• Exercise prompt
Nothing but the lines from the one containing "You are a computer-use" through the end of the data should be output, each reproduced exactly.

= Beginning of Section =

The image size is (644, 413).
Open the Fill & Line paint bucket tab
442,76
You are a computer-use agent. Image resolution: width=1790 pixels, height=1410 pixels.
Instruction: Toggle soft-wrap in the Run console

= End of Section =

• Output for this task
You are a computer-use agent. Image resolution: width=1790 pixels, height=1410 pixels.
Instruction: Toggle soft-wrap in the Run console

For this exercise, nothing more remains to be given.